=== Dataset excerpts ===
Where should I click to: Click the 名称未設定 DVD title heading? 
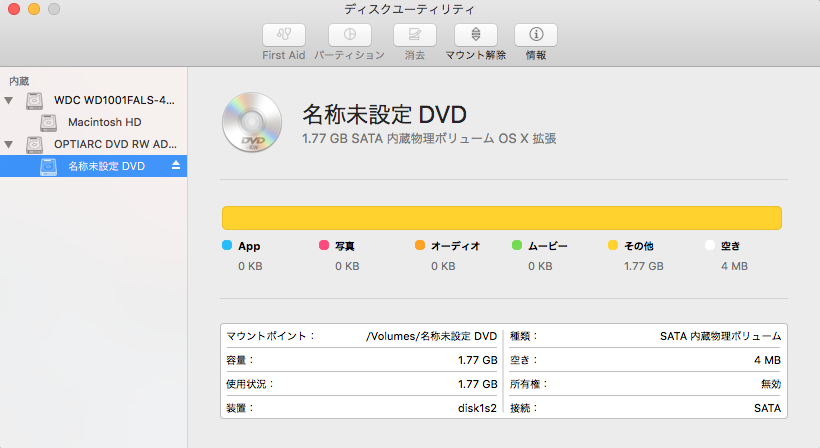pos(384,114)
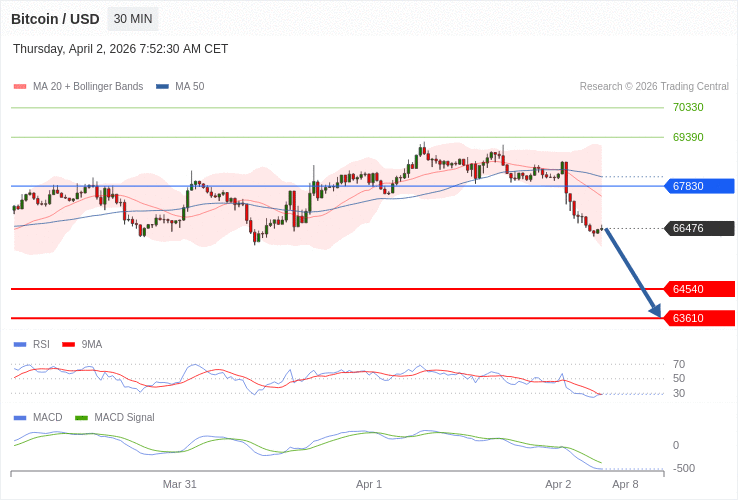738x500 pixels.
Task: Select the black 66476 current price tag
Action: 700,229
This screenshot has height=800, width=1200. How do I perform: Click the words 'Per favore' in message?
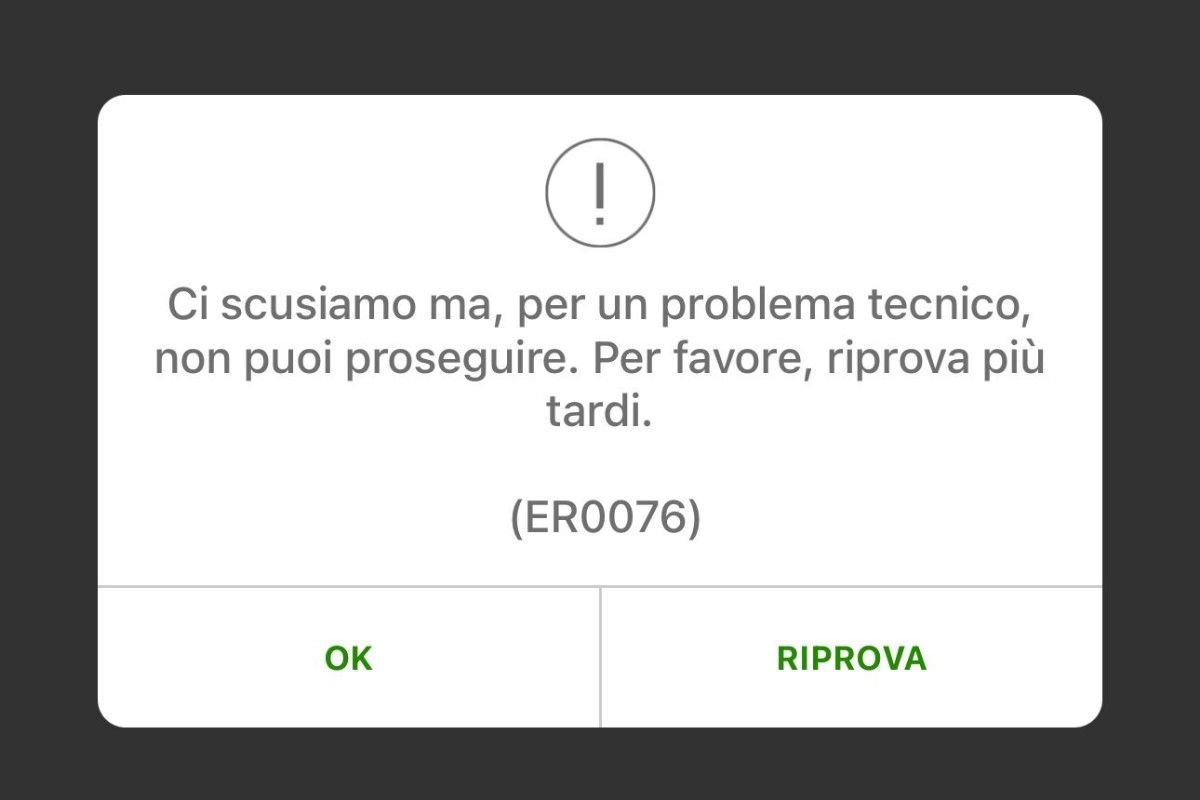pos(705,358)
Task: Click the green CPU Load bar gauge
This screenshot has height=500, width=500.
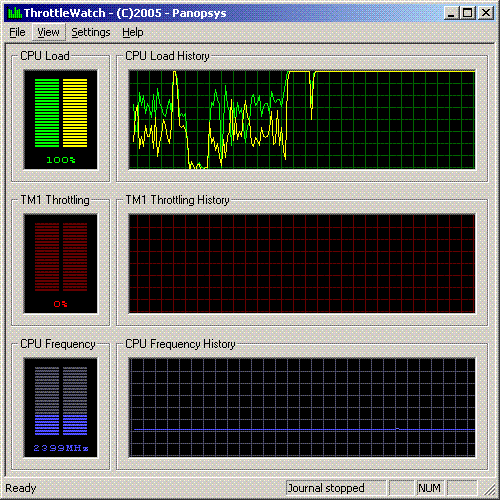Action: pos(47,113)
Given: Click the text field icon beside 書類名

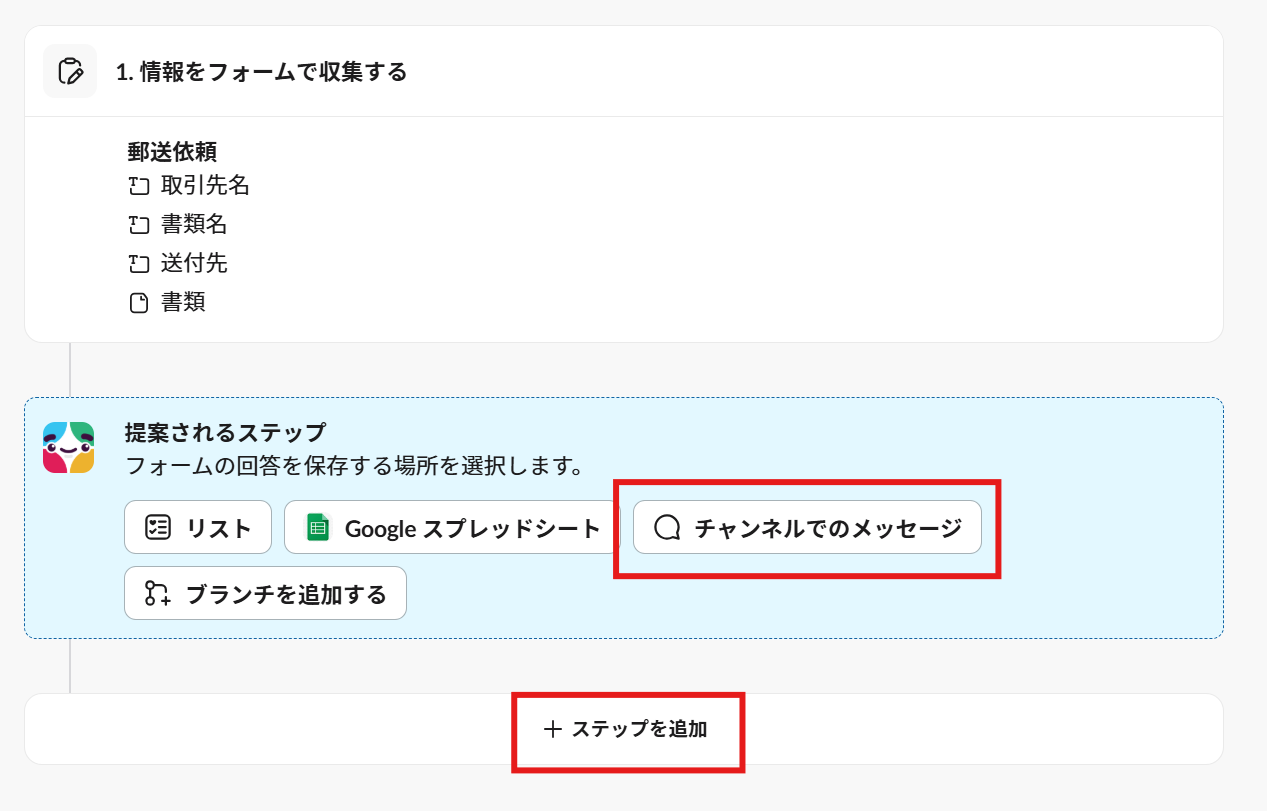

=== EXERCISE PROMPT ===
Would you write out the data exactly, with no pictures in the copy?

=== SOLUTION TO THIS EXERCISE ===
Where should I click to: Click the 名称未設定 DVD title heading? 
pos(384,114)
738x500 pixels.
Task: Select the black 66476 current price tag
Action: 700,229
This screenshot has height=800, width=1200. How do I perform: Click the words 'Per favore' in message?
pos(705,358)
Task: Click the green CPU Load bar gauge
This screenshot has height=500, width=500.
Action: pos(47,113)
Given: Click the text field icon beside 書類名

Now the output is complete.